O ser a si, assim, sente-se: vivo e pouco

Vivo e findo, antes do fim, quando nada lhe acorre.

E o senso maior de viver revela-se, somente

O hábito de se habitar um ambiente habitual.

II

Sem maiores razões, esperamos que se amanheça o crepúsculo

Sob os franjas de treva doente, e decifrar passamos

O enigma de curso sonhado, o sonhado curso

Desatando-se claro dentre os laivos do percurso errante.

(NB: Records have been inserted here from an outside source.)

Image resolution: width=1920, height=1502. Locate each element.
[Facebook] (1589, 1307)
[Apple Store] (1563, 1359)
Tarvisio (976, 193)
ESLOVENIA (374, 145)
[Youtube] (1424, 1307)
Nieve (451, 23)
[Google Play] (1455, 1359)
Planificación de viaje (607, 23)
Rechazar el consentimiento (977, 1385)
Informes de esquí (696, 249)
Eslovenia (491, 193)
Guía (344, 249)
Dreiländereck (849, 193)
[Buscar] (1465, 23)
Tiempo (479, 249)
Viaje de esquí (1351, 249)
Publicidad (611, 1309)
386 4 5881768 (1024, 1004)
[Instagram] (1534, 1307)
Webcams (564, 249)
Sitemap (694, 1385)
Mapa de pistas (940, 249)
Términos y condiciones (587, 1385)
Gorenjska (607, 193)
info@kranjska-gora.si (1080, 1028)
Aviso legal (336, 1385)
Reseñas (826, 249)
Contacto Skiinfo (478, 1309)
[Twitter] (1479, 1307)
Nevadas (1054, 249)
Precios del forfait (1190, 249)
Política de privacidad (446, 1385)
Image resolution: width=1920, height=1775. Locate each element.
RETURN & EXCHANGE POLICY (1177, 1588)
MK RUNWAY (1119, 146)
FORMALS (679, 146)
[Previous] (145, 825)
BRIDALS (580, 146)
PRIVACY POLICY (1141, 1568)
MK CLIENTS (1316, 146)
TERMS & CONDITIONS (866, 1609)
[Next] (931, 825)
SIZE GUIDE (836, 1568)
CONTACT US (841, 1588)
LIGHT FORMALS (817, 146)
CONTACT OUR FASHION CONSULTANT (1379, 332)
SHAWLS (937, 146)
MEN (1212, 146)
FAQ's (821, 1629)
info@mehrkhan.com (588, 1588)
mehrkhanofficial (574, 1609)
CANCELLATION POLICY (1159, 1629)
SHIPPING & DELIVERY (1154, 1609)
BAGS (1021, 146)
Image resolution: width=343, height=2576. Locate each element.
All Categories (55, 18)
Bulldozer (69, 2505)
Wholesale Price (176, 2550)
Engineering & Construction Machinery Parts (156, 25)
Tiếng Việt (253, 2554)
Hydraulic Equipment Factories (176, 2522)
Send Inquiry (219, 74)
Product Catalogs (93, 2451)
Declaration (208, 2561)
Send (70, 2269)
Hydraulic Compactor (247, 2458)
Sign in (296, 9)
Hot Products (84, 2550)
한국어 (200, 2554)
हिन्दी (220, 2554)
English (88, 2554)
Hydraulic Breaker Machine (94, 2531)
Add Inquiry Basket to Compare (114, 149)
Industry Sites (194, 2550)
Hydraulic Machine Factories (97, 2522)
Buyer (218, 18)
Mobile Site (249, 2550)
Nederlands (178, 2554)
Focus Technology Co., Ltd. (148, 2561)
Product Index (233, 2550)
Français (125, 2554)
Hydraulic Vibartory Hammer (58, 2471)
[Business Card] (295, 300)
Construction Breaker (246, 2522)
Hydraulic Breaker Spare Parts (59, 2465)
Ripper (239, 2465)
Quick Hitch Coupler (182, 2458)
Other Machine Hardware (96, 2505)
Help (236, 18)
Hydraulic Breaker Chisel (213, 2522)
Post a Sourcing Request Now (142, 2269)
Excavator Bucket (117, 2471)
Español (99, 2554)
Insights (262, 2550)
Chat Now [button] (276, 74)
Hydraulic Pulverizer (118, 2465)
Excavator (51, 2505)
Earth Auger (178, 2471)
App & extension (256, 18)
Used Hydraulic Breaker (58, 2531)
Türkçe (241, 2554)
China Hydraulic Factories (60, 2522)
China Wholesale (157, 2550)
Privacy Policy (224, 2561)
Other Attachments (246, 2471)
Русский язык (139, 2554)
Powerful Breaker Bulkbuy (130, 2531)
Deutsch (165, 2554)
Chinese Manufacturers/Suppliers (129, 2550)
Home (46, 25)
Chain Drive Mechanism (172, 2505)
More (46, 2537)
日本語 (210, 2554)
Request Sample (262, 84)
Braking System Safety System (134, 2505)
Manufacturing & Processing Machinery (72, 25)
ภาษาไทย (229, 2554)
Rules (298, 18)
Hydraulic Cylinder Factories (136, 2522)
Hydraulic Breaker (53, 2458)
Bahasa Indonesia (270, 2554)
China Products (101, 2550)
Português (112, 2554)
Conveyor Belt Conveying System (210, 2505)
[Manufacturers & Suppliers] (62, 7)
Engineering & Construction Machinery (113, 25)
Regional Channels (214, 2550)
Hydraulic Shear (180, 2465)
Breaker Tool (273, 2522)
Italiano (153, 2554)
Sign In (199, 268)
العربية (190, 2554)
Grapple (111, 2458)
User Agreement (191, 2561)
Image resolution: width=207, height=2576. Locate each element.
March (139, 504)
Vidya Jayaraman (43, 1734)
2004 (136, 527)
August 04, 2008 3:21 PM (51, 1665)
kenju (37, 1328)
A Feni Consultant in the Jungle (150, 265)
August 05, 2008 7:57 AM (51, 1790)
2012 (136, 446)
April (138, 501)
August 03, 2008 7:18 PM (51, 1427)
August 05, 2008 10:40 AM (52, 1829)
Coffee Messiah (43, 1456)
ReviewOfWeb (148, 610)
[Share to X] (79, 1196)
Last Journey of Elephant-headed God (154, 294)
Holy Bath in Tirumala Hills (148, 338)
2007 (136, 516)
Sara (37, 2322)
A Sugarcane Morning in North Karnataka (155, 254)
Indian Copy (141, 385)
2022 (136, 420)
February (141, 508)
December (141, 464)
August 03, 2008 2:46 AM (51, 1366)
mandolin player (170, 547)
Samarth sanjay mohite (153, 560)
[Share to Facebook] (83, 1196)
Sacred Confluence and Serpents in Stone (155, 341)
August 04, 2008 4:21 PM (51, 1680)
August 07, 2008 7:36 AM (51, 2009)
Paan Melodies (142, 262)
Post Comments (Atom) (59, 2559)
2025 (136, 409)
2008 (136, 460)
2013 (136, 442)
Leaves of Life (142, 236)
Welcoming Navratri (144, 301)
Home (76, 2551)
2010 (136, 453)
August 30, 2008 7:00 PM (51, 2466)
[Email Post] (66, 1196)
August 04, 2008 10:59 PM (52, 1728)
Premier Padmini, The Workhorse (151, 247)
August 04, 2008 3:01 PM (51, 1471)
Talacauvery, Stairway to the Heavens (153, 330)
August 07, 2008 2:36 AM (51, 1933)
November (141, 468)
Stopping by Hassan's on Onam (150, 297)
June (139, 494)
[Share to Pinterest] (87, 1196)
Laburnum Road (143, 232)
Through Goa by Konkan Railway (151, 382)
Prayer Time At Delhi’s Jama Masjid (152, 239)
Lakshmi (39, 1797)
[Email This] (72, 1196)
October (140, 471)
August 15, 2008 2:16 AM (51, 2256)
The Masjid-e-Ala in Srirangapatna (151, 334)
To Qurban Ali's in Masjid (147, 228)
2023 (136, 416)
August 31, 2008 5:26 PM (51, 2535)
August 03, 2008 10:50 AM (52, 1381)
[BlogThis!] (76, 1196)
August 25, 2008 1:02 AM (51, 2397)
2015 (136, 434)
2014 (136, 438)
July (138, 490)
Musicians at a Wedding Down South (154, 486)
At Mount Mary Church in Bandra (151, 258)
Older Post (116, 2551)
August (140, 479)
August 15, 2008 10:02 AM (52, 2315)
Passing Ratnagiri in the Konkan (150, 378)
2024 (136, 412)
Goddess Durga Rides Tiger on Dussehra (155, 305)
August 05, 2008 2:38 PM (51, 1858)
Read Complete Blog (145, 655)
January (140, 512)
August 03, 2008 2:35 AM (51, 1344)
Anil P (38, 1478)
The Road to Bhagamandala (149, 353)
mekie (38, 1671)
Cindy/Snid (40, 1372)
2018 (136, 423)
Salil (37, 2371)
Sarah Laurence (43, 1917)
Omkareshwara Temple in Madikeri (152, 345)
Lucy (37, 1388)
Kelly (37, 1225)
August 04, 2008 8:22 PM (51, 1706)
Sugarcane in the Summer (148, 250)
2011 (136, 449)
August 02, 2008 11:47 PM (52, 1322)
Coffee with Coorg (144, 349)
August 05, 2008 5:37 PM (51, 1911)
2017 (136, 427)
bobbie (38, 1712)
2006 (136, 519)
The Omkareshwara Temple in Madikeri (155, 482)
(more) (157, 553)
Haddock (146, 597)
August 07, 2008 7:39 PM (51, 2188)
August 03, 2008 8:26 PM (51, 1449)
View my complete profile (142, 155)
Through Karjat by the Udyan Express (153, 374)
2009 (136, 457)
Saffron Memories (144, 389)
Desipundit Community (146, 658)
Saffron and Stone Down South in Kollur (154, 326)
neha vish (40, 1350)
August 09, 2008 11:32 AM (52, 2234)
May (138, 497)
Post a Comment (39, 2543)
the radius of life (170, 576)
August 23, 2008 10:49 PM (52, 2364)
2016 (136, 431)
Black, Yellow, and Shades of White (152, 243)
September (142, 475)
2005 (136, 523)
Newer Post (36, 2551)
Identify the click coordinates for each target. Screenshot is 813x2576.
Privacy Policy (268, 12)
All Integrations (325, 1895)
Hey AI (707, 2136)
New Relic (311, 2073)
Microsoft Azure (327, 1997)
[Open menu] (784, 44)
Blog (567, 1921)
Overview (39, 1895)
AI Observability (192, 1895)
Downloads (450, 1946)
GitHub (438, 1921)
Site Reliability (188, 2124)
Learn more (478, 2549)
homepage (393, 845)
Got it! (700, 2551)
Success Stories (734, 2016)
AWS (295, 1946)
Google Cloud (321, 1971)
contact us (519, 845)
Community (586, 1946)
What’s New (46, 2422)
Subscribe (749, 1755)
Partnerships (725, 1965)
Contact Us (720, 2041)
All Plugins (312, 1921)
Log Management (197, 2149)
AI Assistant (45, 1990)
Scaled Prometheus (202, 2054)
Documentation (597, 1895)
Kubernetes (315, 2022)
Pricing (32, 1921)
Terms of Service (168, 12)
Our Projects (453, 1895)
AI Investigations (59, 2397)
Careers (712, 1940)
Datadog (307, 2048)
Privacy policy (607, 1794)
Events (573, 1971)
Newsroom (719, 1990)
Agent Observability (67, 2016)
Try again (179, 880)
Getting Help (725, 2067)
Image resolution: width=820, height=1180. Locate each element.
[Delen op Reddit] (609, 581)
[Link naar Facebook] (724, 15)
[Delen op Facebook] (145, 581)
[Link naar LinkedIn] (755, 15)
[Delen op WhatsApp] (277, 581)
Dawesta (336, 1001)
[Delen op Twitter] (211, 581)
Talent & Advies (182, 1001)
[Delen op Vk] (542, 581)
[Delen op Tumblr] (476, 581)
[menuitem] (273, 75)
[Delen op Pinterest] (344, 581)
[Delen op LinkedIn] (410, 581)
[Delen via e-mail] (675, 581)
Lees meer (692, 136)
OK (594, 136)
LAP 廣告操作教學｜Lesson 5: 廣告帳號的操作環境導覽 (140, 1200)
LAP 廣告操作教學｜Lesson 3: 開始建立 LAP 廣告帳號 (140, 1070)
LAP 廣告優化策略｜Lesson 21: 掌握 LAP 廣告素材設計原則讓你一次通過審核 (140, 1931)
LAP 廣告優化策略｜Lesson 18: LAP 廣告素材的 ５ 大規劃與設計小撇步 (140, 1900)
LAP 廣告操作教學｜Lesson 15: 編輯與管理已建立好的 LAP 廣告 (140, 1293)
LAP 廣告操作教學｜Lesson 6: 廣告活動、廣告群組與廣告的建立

Ídolos: não evitá-los, destrui-los. Antes, adora-los

Como se adora à um candelabro a arder em tempos sinistros;

Amar o vislumbre que te ascende o seu lume pioneiro

E desprezar sua figura falha: testa-la à duração sucinta

Confronta-la em ti, transpô-la, supera-la, e por fim dos meios

                                                                      [Destruir-se a si para um recomeço.

III

Bem quisera o afago vital de uma pulsão

Mas debandara há muito das revoltas

Incitadas em histéricas segregações.

Mas que valeria uma voz mais à nausear

Um nojo alheio em seus embargos, se não podes

Atonar o complacente dissabor dos velhos

Que atenuam amargamente na gestação do próprio óbito.

IV

É quando rebenta dos cumes uma flor a exalar-se feito fêmea

No cio da estação, disseminando-se por alamedas

Desertas, preenchendo as lacuna que o homem desabita

Rompendo raízes arraigadas ao tempo que as dissipa

Quando chegado o que suscitara no vazio espaço de um corpo

Medida que o ser exerce no mundo, agora de maneira mais sublime

De ser, estar e pertencer, retido ora intacto, ora desfigurado

Pelo olvido resguardado, és proferido, eventualmente evocado em equívocos.

 

V

                                                                 

As horas escorrem nos relógios e calendários

Mas fincam-se no chão da sala inconvenientes.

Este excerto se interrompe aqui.